### Raw data

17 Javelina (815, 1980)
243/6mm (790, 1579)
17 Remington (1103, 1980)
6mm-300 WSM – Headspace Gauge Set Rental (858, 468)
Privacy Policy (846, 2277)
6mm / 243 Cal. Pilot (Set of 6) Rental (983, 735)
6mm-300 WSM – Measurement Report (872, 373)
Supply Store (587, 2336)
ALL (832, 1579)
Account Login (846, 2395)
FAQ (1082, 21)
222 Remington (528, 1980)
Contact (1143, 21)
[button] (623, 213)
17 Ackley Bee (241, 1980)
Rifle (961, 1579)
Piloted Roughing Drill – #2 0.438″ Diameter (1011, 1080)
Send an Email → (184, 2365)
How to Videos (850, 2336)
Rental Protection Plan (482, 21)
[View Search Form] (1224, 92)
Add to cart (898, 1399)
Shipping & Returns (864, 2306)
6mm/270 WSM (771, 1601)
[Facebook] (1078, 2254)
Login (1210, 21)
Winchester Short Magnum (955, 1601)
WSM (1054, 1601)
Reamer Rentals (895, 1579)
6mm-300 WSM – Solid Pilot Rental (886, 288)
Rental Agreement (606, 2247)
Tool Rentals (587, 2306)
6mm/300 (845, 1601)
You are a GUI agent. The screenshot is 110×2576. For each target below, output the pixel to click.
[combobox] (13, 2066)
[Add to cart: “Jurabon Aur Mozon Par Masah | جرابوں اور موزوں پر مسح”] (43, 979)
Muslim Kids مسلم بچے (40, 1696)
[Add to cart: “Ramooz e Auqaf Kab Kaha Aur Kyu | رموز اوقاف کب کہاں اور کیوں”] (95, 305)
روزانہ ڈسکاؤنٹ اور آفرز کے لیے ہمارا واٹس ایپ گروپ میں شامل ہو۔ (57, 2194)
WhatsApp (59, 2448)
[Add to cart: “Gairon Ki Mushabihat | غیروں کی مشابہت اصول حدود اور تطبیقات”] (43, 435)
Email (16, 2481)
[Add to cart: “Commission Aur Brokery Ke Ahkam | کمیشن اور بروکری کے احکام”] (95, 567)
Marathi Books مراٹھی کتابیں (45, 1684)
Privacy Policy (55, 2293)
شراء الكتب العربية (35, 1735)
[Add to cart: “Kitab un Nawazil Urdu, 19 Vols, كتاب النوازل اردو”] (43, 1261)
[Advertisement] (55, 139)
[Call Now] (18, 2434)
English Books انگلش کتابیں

### Exercise directions
Lines from the one containing "Marathi Books مراٹھی کتابیں (45, 1684)" through the last line of the listing are to be restated word for word; no other line may appear.

### Exercise answer
Marathi Books مراٹھی کتابیں (45, 1684)
Privacy Policy (55, 2293)
شراء الكتب العربية (35, 1735)
[Add to cart: “Kitab un Nawazil Urdu, 19 Vols, كتاب النوازل اردو”] (43, 1261)
[Advertisement] (55, 139)
[Call Now] (18, 2434)
English Books انگلش کتابیں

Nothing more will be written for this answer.